[Dataset extract — start]
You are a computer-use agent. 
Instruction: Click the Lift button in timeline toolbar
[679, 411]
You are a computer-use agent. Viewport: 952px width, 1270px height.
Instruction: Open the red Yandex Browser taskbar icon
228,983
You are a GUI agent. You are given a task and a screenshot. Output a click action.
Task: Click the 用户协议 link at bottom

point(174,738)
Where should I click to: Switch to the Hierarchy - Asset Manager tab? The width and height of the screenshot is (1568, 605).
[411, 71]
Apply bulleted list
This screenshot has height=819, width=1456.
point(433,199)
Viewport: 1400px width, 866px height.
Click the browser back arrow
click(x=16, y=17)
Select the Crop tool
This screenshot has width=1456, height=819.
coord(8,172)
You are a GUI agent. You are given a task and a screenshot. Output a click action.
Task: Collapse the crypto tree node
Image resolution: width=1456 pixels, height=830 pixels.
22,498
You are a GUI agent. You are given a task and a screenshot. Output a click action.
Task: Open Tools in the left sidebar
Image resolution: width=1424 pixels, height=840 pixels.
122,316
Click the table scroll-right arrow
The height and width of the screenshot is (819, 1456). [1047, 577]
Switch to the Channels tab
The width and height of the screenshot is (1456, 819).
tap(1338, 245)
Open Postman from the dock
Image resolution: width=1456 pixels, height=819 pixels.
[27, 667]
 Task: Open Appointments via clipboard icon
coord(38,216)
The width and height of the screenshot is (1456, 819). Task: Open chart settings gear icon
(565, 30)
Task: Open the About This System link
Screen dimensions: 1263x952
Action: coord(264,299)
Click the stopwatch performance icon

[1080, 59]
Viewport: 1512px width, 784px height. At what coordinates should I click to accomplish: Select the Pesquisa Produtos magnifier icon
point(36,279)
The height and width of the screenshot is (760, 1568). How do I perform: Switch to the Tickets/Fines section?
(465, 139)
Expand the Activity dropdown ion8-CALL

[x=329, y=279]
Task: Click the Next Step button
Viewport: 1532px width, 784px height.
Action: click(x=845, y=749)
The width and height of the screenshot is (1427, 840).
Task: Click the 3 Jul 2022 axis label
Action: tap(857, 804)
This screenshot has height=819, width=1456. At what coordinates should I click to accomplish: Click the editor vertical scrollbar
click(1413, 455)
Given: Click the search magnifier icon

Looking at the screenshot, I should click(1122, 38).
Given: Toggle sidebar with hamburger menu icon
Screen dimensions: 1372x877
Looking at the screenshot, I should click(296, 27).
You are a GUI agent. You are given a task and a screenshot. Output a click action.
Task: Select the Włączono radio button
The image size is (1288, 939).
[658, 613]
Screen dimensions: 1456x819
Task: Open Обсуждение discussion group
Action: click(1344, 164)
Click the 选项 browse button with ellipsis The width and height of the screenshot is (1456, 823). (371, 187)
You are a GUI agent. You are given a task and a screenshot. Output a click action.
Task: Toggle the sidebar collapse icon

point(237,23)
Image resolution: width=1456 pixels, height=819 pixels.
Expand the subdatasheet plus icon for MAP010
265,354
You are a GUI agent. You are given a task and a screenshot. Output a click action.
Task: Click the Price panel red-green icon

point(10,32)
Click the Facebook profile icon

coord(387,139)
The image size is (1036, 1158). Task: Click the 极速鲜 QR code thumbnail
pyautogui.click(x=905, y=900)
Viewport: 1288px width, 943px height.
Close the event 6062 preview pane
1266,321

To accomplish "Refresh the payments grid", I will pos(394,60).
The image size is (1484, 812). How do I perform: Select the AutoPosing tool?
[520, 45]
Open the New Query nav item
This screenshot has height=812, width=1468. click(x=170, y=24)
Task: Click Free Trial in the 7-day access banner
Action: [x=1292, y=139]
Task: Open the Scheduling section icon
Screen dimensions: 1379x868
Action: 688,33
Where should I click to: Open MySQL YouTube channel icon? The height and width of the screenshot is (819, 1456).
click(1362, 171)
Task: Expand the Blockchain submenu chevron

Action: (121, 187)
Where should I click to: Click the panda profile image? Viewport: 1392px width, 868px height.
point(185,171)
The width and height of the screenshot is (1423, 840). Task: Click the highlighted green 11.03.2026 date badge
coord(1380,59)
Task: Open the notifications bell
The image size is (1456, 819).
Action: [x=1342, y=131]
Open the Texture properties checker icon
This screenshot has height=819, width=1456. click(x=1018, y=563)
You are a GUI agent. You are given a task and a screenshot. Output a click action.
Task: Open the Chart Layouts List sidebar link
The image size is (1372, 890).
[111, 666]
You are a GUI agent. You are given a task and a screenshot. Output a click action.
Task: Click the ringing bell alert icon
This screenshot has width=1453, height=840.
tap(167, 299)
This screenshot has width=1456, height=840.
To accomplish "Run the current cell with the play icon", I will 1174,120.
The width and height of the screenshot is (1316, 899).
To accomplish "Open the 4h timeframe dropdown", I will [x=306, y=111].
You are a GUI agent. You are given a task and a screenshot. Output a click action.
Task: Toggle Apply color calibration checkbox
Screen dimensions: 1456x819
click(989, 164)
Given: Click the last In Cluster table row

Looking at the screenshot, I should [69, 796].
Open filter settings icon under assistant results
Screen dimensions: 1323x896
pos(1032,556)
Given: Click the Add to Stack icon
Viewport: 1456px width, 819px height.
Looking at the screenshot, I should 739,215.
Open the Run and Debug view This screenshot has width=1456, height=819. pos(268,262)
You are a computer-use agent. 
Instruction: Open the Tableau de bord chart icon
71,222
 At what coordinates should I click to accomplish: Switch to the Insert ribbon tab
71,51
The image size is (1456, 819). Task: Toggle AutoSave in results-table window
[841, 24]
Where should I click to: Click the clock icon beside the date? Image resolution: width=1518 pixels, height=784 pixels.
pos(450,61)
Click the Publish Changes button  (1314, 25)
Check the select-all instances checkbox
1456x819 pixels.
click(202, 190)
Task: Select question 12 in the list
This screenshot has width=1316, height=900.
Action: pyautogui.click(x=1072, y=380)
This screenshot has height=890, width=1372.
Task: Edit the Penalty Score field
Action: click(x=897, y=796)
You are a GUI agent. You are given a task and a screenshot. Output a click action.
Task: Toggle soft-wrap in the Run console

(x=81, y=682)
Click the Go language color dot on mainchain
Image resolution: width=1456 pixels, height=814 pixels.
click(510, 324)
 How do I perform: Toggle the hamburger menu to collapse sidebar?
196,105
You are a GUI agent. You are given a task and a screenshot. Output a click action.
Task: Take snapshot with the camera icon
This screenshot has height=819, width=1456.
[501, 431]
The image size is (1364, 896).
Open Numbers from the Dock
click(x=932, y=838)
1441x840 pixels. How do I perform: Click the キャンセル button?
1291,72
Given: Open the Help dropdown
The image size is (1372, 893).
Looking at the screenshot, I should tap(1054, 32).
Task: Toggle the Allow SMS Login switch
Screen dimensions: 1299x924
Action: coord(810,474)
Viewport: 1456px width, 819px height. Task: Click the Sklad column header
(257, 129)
[Dataset extract — finish]
Problem statement:
Make sure every record is repeated exactly.

Exercise result:
You are a computer-use agent. 
Instruction: Click the Lift button in timeline toolbar
[679, 411]
You are a computer-use agent. Viewport: 952px width, 1270px height.
Instruction: Open the red Yandex Browser taskbar icon
228,983
You are a GUI agent. You are given a task and a screenshot. Output a click action.
Task: Click the 用户协议 link at bottom

point(174,738)
Where should I click to: Switch to the Hierarchy - Asset Manager tab? The width and height of the screenshot is (1568, 605).
[411, 71]
Apply bulleted list
This screenshot has height=819, width=1456.
point(433,199)
Viewport: 1400px width, 866px height.
Click the browser back arrow
click(x=16, y=17)
Select the Crop tool
This screenshot has width=1456, height=819.
coord(8,172)
You are a GUI agent. You are given a task and a screenshot. Output a click action.
Task: Collapse the crypto tree node
Image resolution: width=1456 pixels, height=830 pixels.
22,498
You are a GUI agent. You are given a task and a screenshot. Output a click action.
Task: Open Tools in the left sidebar
Image resolution: width=1424 pixels, height=840 pixels.
122,316
Click the table scroll-right arrow
The height and width of the screenshot is (819, 1456). [1047, 577]
Switch to the Channels tab
The width and height of the screenshot is (1456, 819).
tap(1338, 245)
Open Postman from the dock
Image resolution: width=1456 pixels, height=819 pixels.
[27, 667]
 Task: Open Appointments via clipboard icon
coord(38,216)
The width and height of the screenshot is (1456, 819). Task: Open chart settings gear icon
(565, 30)
Task: Open the About This System link
Screen dimensions: 1263x952
Action: coord(264,299)
Click the stopwatch performance icon

[1080, 59]
Viewport: 1512px width, 784px height. At what coordinates should I click to accomplish: Select the Pesquisa Produtos magnifier icon
point(36,279)
The height and width of the screenshot is (760, 1568). How do I perform: Switch to the Tickets/Fines section?
(465, 139)
Expand the Activity dropdown ion8-CALL

[x=329, y=279]
Task: Click the Next Step button
Viewport: 1532px width, 784px height.
Action: click(x=845, y=749)
The width and height of the screenshot is (1427, 840).
Task: Click the 3 Jul 2022 axis label
Action: tap(857, 804)
This screenshot has height=819, width=1456. At what coordinates should I click to accomplish: Click the editor vertical scrollbar
click(1413, 455)
Given: Click the search magnifier icon

Looking at the screenshot, I should click(1122, 38).
Given: Toggle sidebar with hamburger menu icon
Screen dimensions: 1372x877
Looking at the screenshot, I should click(296, 27).
You are a GUI agent. You are given a task and a screenshot. Output a click action.
Task: Select the Włączono radio button
The image size is (1288, 939).
[658, 613]
Screen dimensions: 1456x819
Task: Open Обсуждение discussion group
Action: click(1344, 164)
Click the 选项 browse button with ellipsis The width and height of the screenshot is (1456, 823). (371, 187)
You are a GUI agent. You are given a task and a screenshot. Output a click action.
Task: Toggle the sidebar collapse icon

point(237,23)
Image resolution: width=1456 pixels, height=819 pixels.
Expand the subdatasheet plus icon for MAP010
265,354
You are a GUI agent. You are given a task and a screenshot. Output a click action.
Task: Click the Price panel red-green icon

point(10,32)
Click the Facebook profile icon

coord(387,139)
The image size is (1036, 1158). Task: Click the 极速鲜 QR code thumbnail
pyautogui.click(x=905, y=900)
Viewport: 1288px width, 943px height.
Close the event 6062 preview pane
1266,321

To accomplish "Refresh the payments grid", I will pos(394,60).
The image size is (1484, 812). How do I perform: Select the AutoPosing tool?
[520, 45]
Open the New Query nav item
This screenshot has height=812, width=1468. click(x=170, y=24)
Task: Click Free Trial in the 7-day access banner
Action: [x=1292, y=139]
Task: Open the Scheduling section icon
Screen dimensions: 1379x868
Action: 688,33
Where should I click to: Open MySQL YouTube channel icon? The height and width of the screenshot is (819, 1456).
click(1362, 171)
Task: Expand the Blockchain submenu chevron

Action: (121, 187)
Where should I click to: Click the panda profile image? Viewport: 1392px width, 868px height.
point(185,171)
The width and height of the screenshot is (1423, 840). Task: Click the highlighted green 11.03.2026 date badge
coord(1380,59)
Task: Open the notifications bell
The image size is (1456, 819).
Action: [x=1342, y=131]
Open the Texture properties checker icon
This screenshot has height=819, width=1456. click(x=1018, y=563)
You are a GUI agent. You are given a task and a screenshot. Output a click action.
Task: Open the Chart Layouts List sidebar link
The image size is (1372, 890).
[111, 666]
You are a GUI agent. You are given a task and a screenshot. Output a click action.
Task: Click the ringing bell alert icon
This screenshot has width=1453, height=840.
tap(167, 299)
This screenshot has width=1456, height=840.
To accomplish "Run the current cell with the play icon", I will 1174,120.
The width and height of the screenshot is (1316, 899).
To accomplish "Open the 4h timeframe dropdown", I will [x=306, y=111].
You are a GUI agent. You are given a task and a screenshot. Output a click action.
Task: Toggle Apply color calibration checkbox
Screen dimensions: 1456x819
click(989, 164)
Given: Click the last In Cluster table row

Looking at the screenshot, I should [69, 796].
Open filter settings icon under assistant results
Screen dimensions: 1323x896
pos(1032,556)
Given: Click the Add to Stack icon
Viewport: 1456px width, 819px height.
Looking at the screenshot, I should 739,215.
Open the Run and Debug view This screenshot has width=1456, height=819. pos(268,262)
You are a computer-use agent. 
Instruction: Open the Tableau de bord chart icon
71,222
 At what coordinates should I click to accomplish: Switch to the Insert ribbon tab
71,51
The image size is (1456, 819). Task: Toggle AutoSave in results-table window
[841, 24]
Where should I click to: Click the clock icon beside the date? Image resolution: width=1518 pixels, height=784 pixels.
pos(450,61)
Click the Publish Changes button  (1314, 25)
Check the select-all instances checkbox
1456x819 pixels.
click(202, 190)
Task: Select question 12 in the list
This screenshot has width=1316, height=900.
Action: pyautogui.click(x=1072, y=380)
This screenshot has height=890, width=1372.
Task: Edit the Penalty Score field
Action: click(x=897, y=796)
You are a GUI agent. You are given a task and a screenshot. Output a click action.
Task: Toggle soft-wrap in the Run console

(x=81, y=682)
Click the Go language color dot on mainchain
Image resolution: width=1456 pixels, height=814 pixels.
click(510, 324)
 How do I perform: Toggle the hamburger menu to collapse sidebar?
196,105
You are a GUI agent. You are given a task and a screenshot. Output a click action.
Task: Take snapshot with the camera icon
This screenshot has height=819, width=1456.
[501, 431]
The image size is (1364, 896).
Open Numbers from the Dock
click(x=932, y=838)
1441x840 pixels. How do I perform: Click the キャンセル button?
1291,72
Given: Open the Help dropdown
The image size is (1372, 893).
Looking at the screenshot, I should tap(1054, 32).
Task: Toggle the Allow SMS Login switch
Screen dimensions: 1299x924
Action: coord(810,474)
Viewport: 1456px width, 819px height. Task: Click the Sklad column header
(257, 129)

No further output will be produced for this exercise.